This is the second time in less than three months that the basketball player has been seen on Instagram holding what seems to be a weapon. In the latest video, which was widely shared on social media, Morant was seen in a passenger seat of a vehicle briefly appearing to hold a handgun. The player has since released an apology for the incident.
“I know I’ve disappointed a lot of people who have supported me,” Morant said in a statement, according to The New York Times. “This is a journey and I recognize there is more work to do. My words may not mean much right now, but I take full accountability for my actions.

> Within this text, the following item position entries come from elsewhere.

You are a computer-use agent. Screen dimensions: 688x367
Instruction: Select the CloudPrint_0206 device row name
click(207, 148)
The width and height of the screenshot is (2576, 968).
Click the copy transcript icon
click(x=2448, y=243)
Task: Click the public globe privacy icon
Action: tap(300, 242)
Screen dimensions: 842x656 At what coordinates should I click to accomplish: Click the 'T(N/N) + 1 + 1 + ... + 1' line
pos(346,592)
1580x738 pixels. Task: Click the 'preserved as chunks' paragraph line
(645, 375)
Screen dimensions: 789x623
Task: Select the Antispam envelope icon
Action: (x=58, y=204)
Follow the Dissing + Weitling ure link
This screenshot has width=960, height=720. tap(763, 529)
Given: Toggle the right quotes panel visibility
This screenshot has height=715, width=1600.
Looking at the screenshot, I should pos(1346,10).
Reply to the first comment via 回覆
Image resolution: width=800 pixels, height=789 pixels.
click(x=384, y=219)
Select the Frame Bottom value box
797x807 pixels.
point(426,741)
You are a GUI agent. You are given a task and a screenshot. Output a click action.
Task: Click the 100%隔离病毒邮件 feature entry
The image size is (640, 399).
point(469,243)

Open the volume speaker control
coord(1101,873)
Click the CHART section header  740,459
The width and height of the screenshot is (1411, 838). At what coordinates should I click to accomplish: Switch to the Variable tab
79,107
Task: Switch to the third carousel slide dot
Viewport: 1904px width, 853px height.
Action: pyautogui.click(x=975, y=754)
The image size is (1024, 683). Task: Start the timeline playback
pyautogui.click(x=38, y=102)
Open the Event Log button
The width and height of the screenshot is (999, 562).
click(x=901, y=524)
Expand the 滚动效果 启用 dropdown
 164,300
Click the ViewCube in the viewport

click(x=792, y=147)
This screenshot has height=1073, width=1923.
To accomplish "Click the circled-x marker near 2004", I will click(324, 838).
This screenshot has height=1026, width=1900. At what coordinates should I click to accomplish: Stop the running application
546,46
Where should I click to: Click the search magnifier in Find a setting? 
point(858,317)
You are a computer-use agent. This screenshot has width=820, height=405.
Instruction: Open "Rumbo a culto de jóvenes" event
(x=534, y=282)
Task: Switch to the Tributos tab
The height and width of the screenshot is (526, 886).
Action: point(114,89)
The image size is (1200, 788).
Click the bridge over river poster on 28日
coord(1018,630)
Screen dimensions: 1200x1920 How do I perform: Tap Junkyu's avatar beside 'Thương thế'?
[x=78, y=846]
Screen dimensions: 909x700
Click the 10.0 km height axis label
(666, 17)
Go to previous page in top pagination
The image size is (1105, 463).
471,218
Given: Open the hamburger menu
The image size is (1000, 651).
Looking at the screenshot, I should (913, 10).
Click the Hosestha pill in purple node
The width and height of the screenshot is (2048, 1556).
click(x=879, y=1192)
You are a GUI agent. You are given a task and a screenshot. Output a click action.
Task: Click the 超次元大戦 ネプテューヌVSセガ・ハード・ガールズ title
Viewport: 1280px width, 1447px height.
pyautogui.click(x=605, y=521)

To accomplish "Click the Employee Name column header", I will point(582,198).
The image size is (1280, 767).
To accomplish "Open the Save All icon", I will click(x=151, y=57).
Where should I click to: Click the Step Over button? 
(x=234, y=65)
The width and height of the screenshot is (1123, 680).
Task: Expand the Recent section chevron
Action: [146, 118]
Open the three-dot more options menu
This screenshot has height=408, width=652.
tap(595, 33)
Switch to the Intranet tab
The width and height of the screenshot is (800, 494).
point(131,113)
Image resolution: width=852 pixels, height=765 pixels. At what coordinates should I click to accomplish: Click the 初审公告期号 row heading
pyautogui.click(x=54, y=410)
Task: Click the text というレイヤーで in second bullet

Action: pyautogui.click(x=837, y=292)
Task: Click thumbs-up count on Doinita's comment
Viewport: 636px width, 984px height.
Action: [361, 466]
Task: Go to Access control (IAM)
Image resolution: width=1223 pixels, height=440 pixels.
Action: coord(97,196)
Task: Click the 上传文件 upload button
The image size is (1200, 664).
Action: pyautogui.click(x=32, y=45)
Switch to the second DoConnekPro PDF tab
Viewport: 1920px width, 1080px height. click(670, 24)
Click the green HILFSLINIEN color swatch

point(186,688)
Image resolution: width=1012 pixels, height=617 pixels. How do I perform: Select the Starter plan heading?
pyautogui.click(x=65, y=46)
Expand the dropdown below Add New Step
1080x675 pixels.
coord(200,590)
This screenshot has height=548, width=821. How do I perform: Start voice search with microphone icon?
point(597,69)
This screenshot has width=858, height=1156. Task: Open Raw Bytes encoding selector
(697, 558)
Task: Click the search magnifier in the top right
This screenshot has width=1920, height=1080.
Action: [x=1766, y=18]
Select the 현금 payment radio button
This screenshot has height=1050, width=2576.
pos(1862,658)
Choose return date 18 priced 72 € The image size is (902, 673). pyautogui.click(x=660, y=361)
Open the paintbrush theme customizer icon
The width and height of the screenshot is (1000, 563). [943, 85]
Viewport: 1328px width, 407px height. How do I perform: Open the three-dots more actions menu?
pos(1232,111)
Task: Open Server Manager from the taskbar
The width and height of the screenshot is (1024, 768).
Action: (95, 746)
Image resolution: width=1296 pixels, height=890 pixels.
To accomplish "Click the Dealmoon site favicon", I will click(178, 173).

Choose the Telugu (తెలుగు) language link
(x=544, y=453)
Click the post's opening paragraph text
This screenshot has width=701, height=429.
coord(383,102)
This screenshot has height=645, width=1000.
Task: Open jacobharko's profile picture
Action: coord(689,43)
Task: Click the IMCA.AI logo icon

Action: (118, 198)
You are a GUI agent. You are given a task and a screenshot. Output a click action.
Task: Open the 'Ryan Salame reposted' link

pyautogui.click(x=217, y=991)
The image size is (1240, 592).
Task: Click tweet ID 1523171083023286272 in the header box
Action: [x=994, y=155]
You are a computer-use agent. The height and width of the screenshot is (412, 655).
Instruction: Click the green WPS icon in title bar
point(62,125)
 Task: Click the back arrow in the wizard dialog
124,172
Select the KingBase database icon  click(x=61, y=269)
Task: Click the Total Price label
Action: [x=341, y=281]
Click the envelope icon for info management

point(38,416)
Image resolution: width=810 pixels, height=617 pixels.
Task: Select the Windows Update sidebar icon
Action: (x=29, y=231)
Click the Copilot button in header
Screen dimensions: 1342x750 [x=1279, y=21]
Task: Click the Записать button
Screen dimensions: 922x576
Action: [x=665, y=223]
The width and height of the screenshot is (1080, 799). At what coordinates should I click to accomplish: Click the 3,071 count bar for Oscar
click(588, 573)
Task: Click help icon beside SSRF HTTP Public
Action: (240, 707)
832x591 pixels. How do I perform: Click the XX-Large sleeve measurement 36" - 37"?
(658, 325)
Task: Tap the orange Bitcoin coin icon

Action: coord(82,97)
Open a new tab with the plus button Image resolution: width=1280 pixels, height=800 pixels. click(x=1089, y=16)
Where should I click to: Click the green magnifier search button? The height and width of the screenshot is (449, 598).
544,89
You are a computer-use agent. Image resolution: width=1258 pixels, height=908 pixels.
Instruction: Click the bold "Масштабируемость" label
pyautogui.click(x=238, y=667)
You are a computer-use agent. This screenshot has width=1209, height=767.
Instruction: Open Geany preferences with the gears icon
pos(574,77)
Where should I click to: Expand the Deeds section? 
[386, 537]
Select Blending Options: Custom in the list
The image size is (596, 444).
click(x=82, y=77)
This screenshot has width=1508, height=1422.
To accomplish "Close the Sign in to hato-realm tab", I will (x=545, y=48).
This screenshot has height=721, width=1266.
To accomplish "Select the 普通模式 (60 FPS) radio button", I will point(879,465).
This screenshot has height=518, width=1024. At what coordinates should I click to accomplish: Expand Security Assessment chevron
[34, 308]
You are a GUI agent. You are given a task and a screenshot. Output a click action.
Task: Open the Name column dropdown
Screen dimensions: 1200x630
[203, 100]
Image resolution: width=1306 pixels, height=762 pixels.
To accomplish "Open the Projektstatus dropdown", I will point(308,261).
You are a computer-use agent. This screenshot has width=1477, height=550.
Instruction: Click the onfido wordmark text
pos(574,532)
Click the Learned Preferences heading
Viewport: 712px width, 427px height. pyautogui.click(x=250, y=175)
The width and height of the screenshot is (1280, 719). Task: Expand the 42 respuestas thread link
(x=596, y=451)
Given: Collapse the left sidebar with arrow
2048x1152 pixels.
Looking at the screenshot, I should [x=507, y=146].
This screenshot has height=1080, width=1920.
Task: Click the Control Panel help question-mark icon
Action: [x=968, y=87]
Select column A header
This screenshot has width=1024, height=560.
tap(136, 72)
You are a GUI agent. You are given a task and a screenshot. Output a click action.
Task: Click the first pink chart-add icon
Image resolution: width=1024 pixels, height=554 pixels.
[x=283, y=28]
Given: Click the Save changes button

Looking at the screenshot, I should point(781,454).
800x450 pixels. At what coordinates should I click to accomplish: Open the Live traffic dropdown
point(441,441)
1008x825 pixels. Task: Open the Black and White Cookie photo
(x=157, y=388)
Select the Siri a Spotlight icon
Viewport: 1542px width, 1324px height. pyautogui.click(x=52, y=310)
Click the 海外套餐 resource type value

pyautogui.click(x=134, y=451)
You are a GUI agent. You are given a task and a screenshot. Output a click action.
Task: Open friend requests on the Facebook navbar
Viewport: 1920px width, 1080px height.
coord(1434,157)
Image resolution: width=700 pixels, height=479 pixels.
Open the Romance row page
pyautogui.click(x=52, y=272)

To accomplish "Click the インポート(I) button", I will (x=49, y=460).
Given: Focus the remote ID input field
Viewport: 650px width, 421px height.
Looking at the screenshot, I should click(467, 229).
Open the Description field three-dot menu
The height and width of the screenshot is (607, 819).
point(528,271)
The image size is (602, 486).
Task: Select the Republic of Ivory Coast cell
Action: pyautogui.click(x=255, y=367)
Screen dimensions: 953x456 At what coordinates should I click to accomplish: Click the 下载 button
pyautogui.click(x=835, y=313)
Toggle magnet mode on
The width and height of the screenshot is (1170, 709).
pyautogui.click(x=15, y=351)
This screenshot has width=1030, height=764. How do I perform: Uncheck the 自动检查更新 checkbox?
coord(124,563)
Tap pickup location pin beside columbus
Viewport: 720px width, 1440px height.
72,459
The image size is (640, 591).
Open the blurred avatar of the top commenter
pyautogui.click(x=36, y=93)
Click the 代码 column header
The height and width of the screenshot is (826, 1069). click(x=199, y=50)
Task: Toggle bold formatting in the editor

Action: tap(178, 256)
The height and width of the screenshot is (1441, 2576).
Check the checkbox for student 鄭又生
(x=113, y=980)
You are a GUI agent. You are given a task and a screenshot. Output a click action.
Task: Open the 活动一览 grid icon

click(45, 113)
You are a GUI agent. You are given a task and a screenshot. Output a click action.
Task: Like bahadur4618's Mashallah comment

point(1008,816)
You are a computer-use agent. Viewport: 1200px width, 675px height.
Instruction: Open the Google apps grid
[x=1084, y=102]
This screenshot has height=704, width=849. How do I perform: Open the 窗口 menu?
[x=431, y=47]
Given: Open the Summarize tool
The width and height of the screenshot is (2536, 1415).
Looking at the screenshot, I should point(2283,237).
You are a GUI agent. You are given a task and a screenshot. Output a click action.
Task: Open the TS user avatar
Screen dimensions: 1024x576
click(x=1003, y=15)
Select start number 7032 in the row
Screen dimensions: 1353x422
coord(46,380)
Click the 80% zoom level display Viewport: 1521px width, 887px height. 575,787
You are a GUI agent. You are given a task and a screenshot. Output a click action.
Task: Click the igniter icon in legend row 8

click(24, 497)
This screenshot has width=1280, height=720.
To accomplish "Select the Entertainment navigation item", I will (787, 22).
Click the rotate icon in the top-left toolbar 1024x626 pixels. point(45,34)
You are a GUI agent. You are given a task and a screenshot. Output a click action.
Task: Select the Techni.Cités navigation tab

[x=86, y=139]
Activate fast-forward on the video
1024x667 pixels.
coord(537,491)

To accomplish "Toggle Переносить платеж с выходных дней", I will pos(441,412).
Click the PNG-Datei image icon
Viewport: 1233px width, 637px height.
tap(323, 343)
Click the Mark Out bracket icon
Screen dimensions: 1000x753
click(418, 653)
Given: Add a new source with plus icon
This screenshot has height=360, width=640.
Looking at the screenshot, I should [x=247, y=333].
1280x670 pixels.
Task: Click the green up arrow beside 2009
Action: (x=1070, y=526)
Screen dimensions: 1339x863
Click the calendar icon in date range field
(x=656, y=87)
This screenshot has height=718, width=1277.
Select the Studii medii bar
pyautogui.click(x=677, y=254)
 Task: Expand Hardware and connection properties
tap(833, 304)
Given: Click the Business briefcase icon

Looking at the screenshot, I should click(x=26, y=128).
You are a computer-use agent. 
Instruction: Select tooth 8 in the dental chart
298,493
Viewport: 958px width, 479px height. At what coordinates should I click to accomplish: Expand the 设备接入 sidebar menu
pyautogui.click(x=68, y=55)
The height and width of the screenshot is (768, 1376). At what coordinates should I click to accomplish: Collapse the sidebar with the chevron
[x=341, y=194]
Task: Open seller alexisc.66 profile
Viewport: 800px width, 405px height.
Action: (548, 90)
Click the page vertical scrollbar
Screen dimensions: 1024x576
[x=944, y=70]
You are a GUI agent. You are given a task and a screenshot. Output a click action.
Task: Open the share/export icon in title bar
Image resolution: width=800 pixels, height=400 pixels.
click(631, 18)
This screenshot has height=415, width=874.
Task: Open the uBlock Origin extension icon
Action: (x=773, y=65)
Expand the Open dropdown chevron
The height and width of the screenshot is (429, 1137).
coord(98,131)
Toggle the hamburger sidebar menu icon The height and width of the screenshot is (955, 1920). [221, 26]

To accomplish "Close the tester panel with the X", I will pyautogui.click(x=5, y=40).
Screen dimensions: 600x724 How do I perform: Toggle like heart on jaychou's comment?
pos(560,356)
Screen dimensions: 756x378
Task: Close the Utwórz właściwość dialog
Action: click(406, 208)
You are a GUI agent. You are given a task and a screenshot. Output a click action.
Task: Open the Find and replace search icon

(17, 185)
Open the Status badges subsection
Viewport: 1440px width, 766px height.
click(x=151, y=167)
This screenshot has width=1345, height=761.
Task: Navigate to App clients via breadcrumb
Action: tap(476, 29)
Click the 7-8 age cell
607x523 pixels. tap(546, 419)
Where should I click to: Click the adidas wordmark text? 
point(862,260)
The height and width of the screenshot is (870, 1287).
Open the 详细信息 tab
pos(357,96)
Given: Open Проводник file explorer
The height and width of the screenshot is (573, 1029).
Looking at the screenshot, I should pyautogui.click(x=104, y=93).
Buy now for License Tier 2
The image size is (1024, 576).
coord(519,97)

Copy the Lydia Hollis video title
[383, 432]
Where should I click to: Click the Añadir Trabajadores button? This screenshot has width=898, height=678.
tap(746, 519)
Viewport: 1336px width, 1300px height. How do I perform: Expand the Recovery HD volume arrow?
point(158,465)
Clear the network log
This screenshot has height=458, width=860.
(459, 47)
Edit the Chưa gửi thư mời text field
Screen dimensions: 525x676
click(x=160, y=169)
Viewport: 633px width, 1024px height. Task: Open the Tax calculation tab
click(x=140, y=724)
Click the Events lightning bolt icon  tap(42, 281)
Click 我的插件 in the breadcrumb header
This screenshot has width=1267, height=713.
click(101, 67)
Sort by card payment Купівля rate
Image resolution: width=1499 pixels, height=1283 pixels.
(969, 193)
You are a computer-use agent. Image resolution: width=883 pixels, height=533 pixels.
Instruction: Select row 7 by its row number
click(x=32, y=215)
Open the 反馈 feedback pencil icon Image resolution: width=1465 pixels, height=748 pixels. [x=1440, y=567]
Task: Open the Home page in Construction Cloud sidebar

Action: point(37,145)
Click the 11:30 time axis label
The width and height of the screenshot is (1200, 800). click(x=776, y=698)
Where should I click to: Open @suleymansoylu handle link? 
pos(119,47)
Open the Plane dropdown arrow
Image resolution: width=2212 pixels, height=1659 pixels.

I’m committed to continuing to work on myself.”
As a result of the social media post, Morant has been suspended from all Grizzlies activities pending another NBA review, the team said in a statement. NBA spokesperson Mike Bass told AP, “We are aware of the social media post involving Ja Morant and are in the process of gathering more information.”
Back in early March, there was an NBA investigation that found that Morant was live-streaming a video while “holding a firearm in an intoxicated state” while visiting a Denver-area nightclub. He was given an eight-game suspension without pay, which cost him about $669,000 in salary, The Associated Press reported. Following that incident, Coca-Cola–owned Powerade pulled his ad almost immediately.
In the same month, The Washington Post reported that Morant punched a 17-year-old during a basketball game at the NBA player’s house, leaving a “large knot” on his head. The teenager reportedly told detectives that after the altercation, Morant went into his house and re-emerged with a firearm visible in the waistband of his pants. In a statement to the paper, the guard’s agent called the allegations “unsubstantiated rumors and gossip.” Morant was not charged after the incident.